▸ **Description of the task**: Please lay out the material from the line containing "Where should I" through the end of the material as a JSON list of strings, one string per line, with blank lines and pictures left out.

▸ **Entries**:
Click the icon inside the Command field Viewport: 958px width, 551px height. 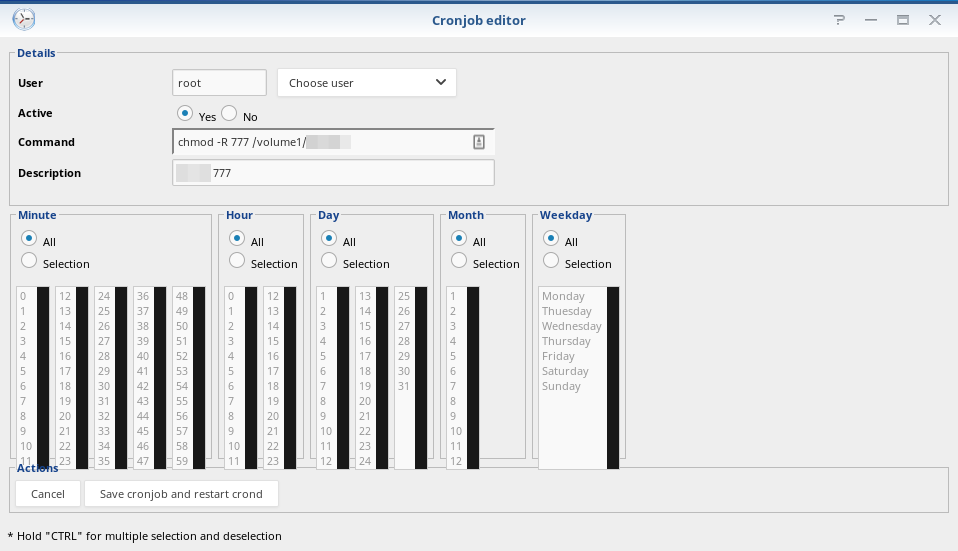tap(479, 142)
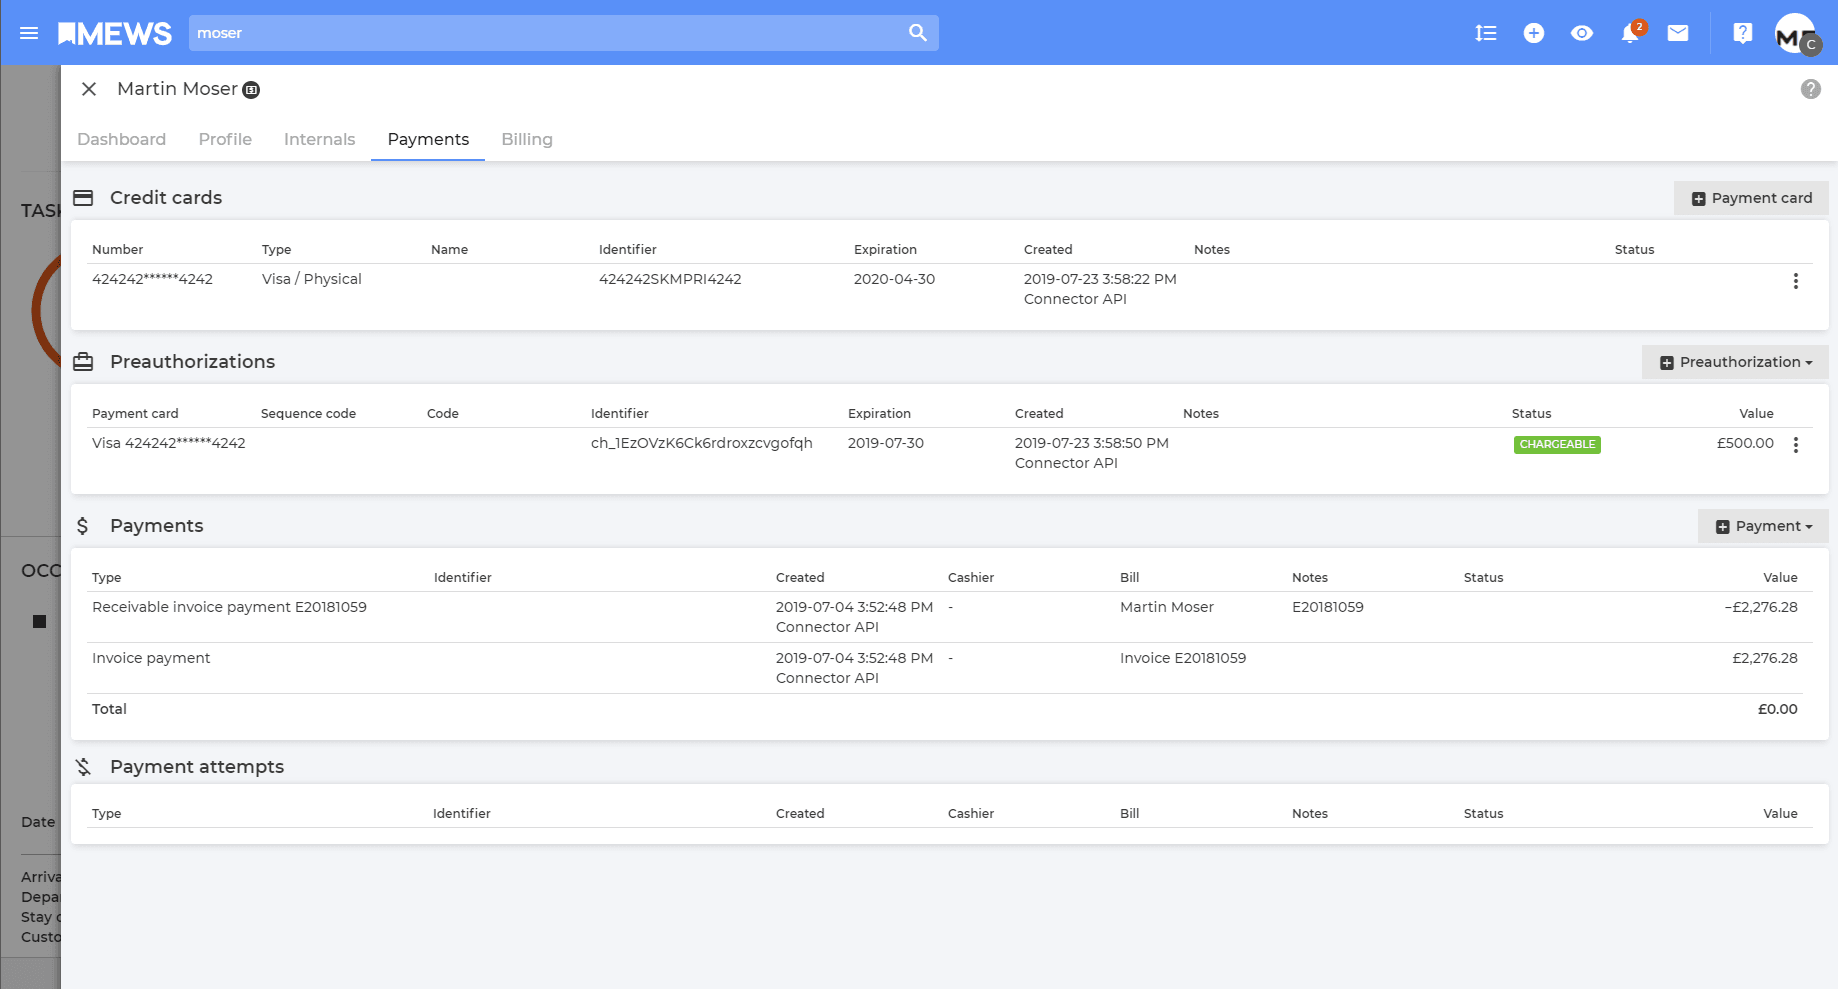
Task: Open preauthorization row options menu
Action: [1795, 445]
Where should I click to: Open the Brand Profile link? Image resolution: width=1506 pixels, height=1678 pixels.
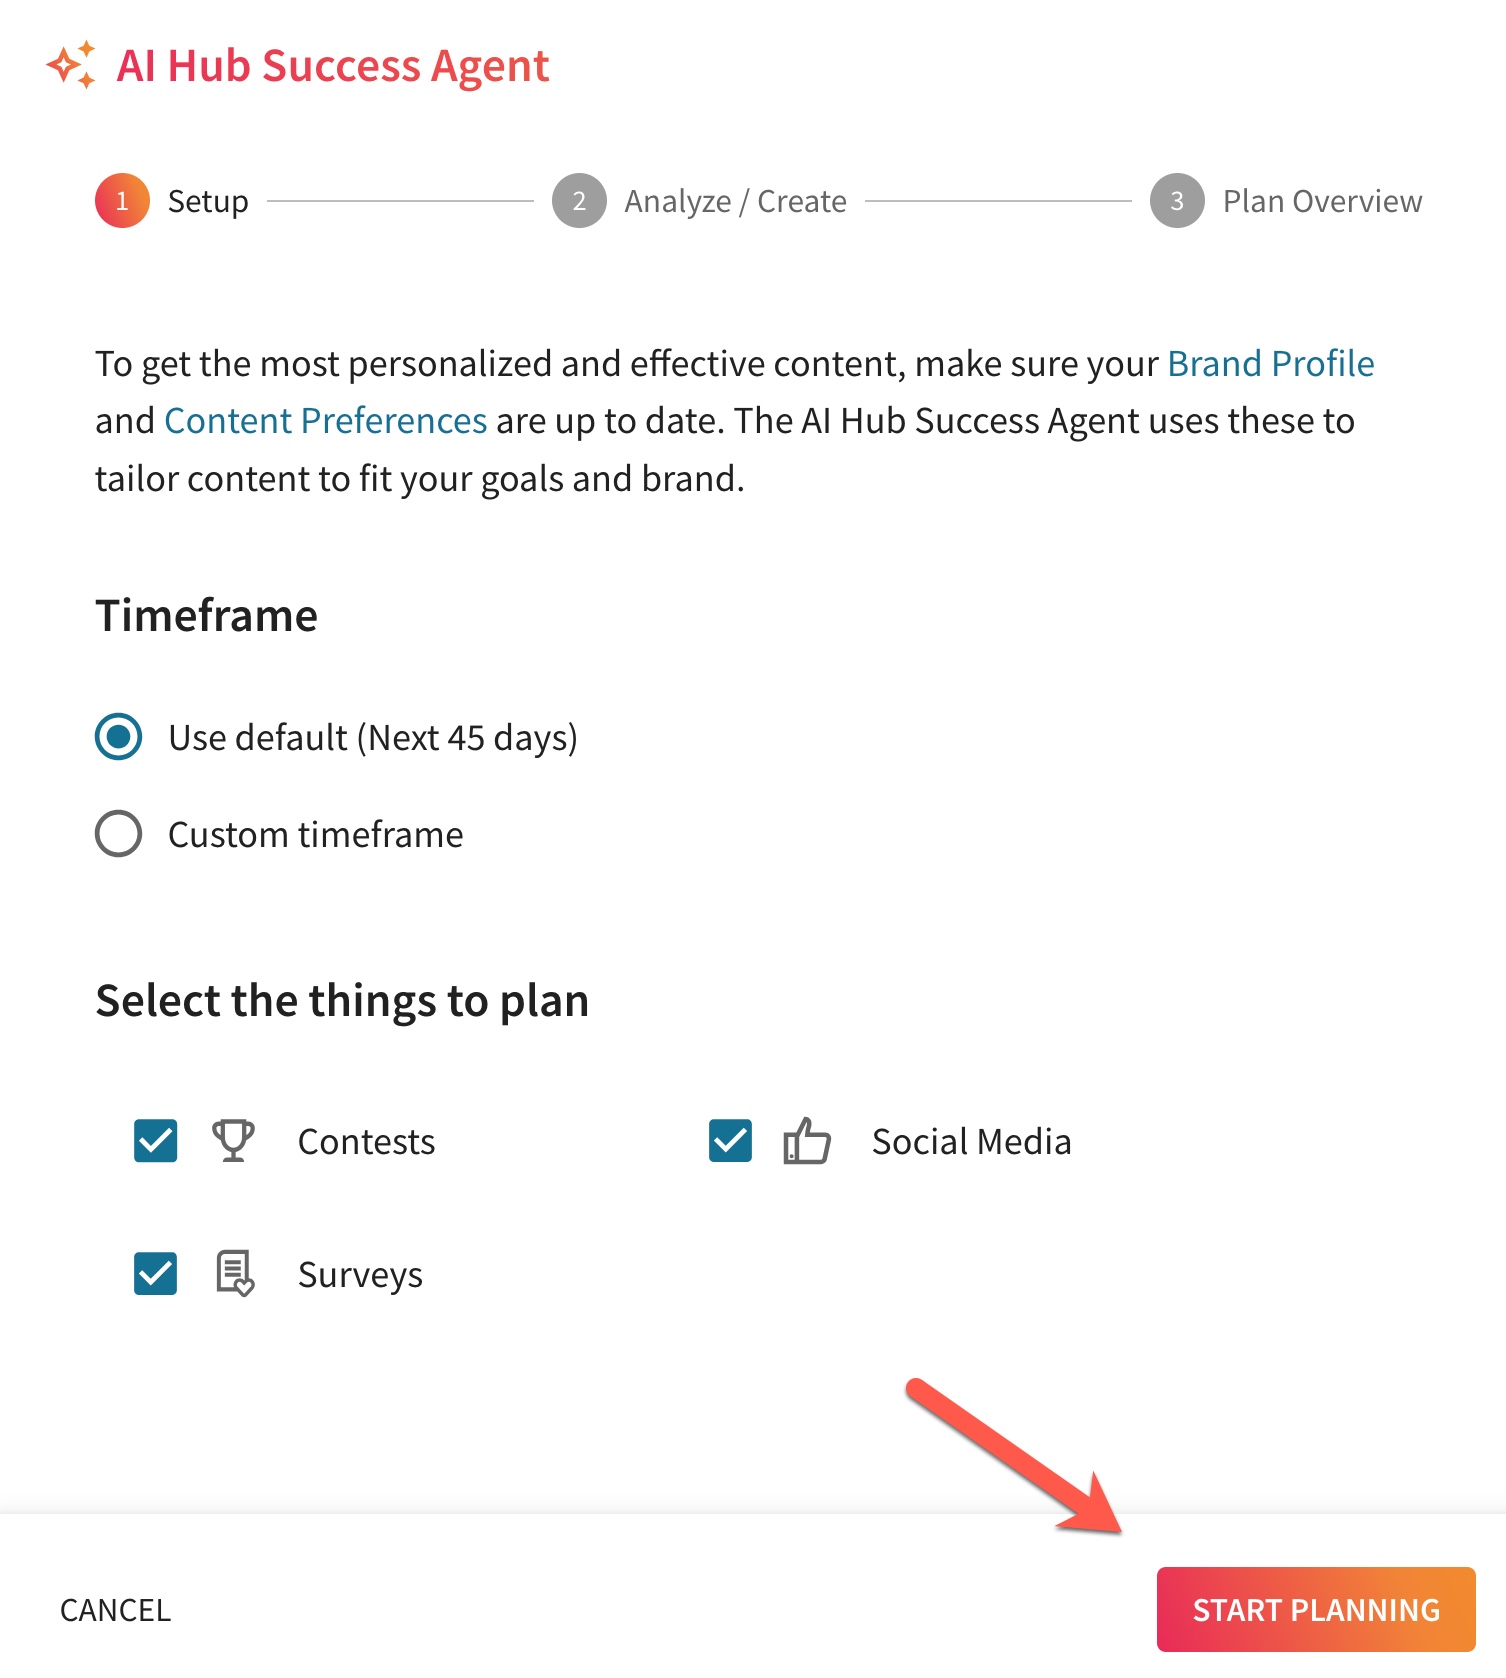pyautogui.click(x=1270, y=364)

▸ **Written answer**:
[
  "Where should I click to: Open the Brand Profile link? Image resolution: width=1506 pixels, height=1678 pixels.",
  "pyautogui.click(x=1270, y=364)"
]